**SOURCE MATERIAL**:
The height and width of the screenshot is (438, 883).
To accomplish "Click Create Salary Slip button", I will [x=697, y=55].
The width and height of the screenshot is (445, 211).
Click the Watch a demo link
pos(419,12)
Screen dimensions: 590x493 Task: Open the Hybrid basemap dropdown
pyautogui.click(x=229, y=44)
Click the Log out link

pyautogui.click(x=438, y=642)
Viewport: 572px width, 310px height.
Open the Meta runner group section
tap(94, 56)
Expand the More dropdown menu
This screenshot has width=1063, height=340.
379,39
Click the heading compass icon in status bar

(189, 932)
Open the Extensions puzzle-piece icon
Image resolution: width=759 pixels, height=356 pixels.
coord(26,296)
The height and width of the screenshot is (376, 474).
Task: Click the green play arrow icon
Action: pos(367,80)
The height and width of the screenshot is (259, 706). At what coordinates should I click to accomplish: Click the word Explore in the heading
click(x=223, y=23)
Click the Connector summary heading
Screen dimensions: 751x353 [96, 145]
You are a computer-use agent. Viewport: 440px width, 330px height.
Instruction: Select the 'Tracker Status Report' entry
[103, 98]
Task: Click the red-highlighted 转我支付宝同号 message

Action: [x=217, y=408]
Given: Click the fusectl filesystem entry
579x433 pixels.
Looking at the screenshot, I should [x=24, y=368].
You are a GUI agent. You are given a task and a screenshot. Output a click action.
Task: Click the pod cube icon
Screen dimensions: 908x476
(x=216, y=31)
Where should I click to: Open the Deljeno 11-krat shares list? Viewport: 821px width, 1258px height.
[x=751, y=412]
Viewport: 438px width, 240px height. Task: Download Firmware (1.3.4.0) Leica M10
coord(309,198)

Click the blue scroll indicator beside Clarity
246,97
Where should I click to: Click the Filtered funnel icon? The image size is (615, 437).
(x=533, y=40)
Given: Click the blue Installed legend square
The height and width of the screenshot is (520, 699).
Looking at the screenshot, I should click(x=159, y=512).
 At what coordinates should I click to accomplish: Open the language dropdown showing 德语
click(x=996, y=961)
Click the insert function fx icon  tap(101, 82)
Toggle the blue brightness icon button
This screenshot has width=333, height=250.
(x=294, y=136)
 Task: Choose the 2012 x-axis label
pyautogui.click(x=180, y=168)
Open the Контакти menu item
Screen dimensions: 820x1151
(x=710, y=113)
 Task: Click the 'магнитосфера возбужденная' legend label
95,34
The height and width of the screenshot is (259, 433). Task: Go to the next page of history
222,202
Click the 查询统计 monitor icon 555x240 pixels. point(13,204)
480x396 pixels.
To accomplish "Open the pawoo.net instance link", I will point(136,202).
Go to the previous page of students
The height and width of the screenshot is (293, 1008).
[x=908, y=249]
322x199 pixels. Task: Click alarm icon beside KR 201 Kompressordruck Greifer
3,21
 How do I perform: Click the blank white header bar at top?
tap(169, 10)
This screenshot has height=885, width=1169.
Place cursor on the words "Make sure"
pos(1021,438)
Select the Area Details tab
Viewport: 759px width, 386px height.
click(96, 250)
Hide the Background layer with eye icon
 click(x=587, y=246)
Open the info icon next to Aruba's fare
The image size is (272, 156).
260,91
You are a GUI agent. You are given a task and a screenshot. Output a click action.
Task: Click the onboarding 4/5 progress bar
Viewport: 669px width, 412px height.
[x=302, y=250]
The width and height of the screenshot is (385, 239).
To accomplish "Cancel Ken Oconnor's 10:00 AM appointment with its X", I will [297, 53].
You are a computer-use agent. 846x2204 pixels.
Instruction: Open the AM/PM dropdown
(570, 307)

**EXERCISE GOAL**:
From the entries above, copy every line where the word "computer" shows up.

**RESPONSE AREA**:
You are a computer-use agent. Viewport: 440px width, 330px height.
You are a computer-use agent. 846x2204 pixels.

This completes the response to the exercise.